[Pixel coordinate grounding data]
·····

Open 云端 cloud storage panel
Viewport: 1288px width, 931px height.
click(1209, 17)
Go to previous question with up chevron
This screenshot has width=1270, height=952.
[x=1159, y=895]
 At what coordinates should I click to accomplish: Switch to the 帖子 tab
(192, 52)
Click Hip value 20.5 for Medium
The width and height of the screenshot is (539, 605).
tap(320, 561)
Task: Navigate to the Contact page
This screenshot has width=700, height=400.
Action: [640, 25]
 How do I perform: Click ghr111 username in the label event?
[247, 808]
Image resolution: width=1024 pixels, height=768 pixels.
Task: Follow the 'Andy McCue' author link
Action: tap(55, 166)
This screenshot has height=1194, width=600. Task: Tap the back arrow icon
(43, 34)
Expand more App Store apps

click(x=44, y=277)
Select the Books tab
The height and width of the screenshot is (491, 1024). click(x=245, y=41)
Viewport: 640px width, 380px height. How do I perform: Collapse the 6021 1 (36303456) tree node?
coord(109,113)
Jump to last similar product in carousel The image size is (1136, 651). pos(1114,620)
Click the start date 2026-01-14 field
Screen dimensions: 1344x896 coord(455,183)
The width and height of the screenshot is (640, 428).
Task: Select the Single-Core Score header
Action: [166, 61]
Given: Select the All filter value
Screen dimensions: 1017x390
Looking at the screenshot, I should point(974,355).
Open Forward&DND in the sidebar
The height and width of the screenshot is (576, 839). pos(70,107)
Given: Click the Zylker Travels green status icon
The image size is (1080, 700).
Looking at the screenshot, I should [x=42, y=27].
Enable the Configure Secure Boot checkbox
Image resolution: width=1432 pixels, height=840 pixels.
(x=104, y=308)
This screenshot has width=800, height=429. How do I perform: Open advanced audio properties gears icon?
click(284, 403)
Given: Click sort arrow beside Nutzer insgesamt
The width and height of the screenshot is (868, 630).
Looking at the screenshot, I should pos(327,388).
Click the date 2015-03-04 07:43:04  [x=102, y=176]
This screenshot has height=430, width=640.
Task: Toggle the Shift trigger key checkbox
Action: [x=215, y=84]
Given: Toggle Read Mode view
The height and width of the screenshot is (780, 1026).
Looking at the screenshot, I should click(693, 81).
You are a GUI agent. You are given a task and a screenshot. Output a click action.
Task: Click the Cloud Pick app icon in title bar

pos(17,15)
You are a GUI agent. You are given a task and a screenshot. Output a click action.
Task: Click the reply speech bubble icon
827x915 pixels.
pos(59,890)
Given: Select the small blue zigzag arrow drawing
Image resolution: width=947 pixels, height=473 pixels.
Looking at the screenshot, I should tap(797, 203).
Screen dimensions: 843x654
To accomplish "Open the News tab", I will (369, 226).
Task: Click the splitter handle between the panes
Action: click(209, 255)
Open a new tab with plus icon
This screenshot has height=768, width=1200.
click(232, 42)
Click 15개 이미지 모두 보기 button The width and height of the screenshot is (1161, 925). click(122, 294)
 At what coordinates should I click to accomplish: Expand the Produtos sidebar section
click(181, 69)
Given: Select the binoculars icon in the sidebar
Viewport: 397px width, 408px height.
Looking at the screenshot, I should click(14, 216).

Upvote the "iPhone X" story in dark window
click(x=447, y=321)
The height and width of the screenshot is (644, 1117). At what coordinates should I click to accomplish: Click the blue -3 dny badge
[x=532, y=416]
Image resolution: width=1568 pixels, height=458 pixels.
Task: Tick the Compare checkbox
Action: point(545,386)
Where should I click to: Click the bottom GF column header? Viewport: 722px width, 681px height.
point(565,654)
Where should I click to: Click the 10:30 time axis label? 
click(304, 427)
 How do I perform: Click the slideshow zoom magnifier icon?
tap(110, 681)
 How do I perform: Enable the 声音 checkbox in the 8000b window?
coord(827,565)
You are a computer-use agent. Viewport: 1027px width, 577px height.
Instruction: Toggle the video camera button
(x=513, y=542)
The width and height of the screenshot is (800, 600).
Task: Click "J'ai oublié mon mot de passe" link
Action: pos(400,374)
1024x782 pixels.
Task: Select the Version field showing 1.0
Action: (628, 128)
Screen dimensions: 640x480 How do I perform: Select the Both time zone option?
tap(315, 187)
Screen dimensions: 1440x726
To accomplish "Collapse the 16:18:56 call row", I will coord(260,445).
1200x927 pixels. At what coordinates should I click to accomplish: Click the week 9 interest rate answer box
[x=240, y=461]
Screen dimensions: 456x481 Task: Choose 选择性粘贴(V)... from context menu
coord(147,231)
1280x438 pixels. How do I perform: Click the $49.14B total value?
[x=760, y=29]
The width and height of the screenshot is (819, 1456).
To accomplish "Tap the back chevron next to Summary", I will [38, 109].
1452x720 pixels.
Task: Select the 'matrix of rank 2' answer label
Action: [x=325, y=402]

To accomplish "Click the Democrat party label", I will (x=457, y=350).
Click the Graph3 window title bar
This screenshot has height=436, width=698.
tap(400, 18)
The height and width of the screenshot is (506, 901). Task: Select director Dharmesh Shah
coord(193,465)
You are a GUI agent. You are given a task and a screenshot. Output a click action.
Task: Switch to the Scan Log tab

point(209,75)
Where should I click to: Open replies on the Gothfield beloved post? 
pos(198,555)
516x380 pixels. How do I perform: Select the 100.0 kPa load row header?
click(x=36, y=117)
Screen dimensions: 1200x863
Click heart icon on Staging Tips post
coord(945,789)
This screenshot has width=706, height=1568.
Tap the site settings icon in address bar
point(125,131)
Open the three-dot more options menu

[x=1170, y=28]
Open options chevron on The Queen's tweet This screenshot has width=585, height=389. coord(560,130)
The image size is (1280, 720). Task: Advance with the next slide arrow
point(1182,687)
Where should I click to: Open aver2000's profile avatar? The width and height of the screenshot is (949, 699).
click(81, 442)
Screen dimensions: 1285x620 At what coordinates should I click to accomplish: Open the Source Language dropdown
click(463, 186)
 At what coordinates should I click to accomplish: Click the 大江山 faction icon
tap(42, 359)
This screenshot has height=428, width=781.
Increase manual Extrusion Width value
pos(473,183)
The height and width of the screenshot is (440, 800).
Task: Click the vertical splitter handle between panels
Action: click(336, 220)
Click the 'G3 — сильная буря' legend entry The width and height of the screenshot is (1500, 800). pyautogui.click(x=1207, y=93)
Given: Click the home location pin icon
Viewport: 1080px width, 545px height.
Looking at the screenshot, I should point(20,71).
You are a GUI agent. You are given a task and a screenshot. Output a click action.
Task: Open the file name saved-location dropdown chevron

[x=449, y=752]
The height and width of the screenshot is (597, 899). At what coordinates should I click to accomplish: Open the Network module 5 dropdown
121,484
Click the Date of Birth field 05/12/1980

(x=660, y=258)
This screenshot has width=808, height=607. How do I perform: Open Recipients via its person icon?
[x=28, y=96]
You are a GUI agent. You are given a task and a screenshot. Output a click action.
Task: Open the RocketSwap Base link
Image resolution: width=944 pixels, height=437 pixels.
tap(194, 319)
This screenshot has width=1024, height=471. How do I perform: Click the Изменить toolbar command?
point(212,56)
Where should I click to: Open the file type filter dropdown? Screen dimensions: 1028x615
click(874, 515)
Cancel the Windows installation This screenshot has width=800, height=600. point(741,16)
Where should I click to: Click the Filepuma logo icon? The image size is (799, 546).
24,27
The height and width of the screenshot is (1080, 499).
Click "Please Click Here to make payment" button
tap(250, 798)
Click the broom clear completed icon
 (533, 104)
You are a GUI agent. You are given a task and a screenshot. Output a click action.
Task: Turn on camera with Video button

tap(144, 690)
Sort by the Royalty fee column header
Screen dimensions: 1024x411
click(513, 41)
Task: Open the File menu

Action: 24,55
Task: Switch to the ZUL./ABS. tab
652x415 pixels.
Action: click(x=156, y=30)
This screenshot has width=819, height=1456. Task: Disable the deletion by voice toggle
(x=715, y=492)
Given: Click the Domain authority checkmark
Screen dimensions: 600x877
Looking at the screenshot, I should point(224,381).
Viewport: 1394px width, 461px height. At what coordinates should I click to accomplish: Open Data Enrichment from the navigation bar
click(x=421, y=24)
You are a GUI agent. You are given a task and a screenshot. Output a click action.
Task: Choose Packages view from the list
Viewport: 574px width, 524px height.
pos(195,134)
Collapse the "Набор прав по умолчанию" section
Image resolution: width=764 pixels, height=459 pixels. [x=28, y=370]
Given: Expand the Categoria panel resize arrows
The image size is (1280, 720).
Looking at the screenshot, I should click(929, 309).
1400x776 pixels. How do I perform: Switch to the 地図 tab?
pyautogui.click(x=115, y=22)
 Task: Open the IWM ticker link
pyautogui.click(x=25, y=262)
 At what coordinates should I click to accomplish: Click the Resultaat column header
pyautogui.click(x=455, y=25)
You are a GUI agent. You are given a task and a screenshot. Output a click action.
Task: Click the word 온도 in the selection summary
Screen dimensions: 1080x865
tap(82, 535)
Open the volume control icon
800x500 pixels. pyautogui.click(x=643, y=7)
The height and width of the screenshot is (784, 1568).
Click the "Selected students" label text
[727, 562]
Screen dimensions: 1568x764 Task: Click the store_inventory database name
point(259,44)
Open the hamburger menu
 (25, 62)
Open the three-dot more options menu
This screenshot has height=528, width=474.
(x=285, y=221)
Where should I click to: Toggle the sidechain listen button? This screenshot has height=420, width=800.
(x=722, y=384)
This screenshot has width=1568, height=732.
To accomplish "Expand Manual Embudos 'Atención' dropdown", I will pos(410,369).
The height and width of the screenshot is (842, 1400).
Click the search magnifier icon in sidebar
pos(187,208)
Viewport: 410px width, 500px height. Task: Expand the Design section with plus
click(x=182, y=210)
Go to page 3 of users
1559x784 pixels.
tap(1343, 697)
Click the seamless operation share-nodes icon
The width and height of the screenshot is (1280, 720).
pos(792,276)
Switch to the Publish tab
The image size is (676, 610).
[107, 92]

·····

Please give again the lines above between the line holding "Task: Click the Cloud" and the line holding "Screen dimensions: 843x654", inclusive, exactly as they are and with nothing added.

Result for this exercise —
Task: Click the Cloud Pick app icon in title bar

pos(17,15)
You are a GUI agent. You are given a task and a screenshot. Output a click action.
Task: Click the reply speech bubble icon
827x915 pixels.
pos(59,890)
Given: Select the small blue zigzag arrow drawing
Image resolution: width=947 pixels, height=473 pixels.
Looking at the screenshot, I should tap(797, 203).
Screen dimensions: 843x654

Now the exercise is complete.